[MATERIAL SHOWN]

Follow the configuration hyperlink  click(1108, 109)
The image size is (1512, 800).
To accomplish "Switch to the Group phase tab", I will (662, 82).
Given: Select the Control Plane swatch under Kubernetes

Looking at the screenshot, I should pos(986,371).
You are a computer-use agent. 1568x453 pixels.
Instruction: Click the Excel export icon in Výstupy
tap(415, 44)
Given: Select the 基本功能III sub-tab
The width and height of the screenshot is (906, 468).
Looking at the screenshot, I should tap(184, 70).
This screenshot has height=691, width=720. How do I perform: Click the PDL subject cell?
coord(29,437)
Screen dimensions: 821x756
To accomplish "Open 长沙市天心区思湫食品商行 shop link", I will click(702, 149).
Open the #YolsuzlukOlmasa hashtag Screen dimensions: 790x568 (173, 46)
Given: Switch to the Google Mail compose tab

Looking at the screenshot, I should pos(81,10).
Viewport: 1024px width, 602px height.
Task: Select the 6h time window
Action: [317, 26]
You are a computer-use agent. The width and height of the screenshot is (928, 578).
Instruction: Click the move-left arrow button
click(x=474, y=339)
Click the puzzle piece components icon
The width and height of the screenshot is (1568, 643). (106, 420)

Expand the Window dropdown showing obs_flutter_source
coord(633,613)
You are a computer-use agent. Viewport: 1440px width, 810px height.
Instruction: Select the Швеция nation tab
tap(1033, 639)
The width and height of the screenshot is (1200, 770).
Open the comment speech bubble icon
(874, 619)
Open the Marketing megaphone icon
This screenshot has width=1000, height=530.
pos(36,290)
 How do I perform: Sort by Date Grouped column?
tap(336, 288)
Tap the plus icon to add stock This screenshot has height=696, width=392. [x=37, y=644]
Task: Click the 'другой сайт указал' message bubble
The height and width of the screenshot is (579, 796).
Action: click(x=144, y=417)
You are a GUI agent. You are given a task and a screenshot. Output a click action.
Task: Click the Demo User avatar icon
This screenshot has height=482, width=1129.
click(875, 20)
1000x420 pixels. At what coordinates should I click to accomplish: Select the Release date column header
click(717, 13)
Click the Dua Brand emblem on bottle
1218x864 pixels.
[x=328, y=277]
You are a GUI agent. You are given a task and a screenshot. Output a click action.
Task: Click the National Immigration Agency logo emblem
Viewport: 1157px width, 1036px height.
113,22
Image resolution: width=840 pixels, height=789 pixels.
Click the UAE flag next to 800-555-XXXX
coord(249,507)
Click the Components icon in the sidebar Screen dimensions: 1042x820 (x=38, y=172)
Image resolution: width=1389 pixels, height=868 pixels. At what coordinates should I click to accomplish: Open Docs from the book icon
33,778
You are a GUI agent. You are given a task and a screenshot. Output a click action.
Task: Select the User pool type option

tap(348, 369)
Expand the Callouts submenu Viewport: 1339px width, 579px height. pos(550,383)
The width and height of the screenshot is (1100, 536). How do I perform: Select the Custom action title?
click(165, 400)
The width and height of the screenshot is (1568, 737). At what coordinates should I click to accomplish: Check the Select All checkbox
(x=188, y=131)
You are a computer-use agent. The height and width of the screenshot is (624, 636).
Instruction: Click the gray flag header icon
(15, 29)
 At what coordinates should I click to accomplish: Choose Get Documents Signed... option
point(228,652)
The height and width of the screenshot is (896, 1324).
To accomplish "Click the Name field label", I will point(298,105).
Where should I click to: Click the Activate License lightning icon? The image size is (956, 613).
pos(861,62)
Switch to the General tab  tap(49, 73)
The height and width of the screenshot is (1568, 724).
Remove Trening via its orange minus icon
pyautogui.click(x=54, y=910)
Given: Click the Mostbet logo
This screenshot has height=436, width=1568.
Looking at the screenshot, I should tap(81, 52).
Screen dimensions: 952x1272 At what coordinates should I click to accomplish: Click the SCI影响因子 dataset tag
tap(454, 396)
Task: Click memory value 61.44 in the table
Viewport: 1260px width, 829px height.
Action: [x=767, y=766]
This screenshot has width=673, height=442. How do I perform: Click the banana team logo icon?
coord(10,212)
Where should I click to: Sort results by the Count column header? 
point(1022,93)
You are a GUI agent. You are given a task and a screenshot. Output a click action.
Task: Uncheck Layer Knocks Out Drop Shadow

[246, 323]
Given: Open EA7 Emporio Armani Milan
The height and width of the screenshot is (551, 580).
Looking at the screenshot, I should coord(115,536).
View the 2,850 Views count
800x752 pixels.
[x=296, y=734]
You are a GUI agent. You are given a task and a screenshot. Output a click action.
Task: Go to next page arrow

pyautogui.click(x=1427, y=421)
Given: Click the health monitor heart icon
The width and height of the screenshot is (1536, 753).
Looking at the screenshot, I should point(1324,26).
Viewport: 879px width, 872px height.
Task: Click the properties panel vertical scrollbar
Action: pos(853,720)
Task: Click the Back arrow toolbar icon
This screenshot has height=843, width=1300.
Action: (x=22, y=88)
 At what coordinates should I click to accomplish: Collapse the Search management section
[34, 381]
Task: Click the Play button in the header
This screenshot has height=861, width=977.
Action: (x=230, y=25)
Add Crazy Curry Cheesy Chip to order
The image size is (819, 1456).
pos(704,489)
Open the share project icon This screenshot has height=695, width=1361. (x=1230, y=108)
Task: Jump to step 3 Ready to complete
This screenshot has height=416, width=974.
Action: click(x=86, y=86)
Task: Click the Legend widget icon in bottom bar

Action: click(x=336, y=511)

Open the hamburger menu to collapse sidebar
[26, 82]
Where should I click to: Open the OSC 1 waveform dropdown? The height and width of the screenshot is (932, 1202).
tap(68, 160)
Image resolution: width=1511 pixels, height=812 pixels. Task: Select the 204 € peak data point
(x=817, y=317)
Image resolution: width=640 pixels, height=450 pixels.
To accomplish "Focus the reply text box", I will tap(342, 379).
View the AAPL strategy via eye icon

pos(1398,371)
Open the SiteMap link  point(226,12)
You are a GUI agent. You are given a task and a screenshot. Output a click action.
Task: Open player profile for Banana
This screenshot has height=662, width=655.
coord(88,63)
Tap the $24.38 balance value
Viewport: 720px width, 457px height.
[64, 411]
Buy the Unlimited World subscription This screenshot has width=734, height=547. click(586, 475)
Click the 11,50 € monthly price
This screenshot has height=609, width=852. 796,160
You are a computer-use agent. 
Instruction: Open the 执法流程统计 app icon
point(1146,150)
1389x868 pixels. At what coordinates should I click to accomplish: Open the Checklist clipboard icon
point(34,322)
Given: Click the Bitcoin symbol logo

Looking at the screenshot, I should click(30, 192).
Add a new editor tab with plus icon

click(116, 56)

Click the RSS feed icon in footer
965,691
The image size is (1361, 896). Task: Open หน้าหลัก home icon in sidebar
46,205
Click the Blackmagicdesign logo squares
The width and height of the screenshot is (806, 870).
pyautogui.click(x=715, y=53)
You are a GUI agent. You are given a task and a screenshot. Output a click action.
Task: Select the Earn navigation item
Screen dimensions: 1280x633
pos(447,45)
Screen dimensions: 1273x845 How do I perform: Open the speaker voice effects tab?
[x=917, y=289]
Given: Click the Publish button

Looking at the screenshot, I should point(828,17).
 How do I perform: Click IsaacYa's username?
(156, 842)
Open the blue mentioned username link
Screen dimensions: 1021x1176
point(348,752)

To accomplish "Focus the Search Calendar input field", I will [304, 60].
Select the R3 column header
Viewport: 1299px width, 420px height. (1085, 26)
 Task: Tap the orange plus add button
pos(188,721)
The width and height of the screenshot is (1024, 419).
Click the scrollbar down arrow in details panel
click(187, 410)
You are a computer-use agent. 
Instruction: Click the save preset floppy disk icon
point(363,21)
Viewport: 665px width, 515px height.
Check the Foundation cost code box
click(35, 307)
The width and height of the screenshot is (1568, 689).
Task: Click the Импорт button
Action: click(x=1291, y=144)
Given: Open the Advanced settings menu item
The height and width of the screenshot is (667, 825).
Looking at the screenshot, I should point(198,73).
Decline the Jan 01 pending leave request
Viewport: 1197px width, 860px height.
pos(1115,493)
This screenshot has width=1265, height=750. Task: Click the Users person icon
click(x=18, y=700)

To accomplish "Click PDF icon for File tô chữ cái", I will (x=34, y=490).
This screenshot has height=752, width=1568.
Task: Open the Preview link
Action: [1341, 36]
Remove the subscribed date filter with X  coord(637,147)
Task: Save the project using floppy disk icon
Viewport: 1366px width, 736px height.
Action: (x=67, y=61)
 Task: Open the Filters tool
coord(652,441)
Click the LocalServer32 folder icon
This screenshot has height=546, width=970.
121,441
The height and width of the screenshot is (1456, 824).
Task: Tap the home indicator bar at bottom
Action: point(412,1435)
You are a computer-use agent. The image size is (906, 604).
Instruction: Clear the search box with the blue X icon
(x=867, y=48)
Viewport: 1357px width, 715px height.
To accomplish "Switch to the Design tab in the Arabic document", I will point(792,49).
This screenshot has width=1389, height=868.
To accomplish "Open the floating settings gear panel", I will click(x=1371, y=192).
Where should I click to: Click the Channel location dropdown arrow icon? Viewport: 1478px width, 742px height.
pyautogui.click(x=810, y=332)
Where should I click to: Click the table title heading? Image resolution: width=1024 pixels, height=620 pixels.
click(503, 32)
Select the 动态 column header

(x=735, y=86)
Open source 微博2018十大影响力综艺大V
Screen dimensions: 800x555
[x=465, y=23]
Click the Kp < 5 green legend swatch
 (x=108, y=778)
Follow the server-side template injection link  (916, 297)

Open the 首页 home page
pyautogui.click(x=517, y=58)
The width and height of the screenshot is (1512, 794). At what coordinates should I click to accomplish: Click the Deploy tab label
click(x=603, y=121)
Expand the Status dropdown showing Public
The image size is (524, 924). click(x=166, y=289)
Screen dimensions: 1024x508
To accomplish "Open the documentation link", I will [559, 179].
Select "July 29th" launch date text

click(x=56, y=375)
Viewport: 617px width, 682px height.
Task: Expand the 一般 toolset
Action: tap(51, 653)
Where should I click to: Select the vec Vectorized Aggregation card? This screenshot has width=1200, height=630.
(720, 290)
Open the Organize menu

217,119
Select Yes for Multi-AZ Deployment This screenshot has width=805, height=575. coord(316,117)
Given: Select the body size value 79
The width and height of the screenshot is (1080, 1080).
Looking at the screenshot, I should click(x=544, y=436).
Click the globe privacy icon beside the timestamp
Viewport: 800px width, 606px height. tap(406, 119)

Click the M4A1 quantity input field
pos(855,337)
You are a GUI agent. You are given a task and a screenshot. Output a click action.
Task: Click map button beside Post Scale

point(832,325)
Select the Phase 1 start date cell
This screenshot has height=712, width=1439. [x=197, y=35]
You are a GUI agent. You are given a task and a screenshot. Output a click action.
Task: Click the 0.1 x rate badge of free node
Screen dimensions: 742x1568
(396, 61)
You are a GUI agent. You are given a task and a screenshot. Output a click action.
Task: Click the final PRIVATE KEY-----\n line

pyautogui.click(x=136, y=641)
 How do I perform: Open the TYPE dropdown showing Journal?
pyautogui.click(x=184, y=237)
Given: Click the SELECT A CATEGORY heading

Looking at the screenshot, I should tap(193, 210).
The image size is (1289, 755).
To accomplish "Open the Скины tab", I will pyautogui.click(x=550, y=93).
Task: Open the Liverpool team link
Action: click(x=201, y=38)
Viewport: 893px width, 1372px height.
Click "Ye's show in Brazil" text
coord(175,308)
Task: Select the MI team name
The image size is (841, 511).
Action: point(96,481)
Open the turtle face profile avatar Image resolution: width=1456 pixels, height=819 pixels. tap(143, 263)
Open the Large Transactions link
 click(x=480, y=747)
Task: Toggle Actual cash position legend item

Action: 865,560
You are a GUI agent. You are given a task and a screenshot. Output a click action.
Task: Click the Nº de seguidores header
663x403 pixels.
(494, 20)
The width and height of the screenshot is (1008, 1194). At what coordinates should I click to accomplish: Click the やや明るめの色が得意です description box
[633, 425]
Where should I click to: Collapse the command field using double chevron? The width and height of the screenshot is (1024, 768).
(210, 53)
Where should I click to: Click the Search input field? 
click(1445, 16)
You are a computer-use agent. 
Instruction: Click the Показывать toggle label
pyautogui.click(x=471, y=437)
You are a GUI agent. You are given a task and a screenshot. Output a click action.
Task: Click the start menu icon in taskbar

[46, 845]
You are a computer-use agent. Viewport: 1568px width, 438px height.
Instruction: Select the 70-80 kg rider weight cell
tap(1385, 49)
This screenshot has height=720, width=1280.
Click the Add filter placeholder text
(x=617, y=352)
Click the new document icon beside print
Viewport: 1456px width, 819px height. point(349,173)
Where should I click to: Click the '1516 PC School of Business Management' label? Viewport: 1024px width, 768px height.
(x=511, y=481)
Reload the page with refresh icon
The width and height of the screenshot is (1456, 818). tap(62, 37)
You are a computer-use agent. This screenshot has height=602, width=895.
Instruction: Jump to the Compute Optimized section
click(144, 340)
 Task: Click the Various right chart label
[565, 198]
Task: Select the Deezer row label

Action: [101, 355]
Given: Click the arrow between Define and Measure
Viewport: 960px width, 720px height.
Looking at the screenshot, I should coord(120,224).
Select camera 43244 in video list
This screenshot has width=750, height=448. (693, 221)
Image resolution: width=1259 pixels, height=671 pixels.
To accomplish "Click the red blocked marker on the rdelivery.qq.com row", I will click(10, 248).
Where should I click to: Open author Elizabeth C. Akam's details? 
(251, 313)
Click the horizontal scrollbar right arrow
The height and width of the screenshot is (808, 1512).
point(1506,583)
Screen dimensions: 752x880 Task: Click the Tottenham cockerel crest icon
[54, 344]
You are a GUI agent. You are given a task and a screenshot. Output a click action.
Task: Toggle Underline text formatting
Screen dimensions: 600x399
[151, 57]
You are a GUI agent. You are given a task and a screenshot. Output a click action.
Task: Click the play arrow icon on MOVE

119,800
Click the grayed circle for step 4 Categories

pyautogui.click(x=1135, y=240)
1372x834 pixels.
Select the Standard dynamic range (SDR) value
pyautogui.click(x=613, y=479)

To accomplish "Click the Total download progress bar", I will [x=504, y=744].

[/MATERIAL SHOWN]

- WHAT IS EXPECTED: Look over the data above and show each line that contains "avatar".

- ANSWER FOR THIS EXERCISE:
Task: Click the Demo User avatar icon
Open the turtle face profile avatar Image resolution: width=1456 pixels, height=819 pixels. tap(143, 263)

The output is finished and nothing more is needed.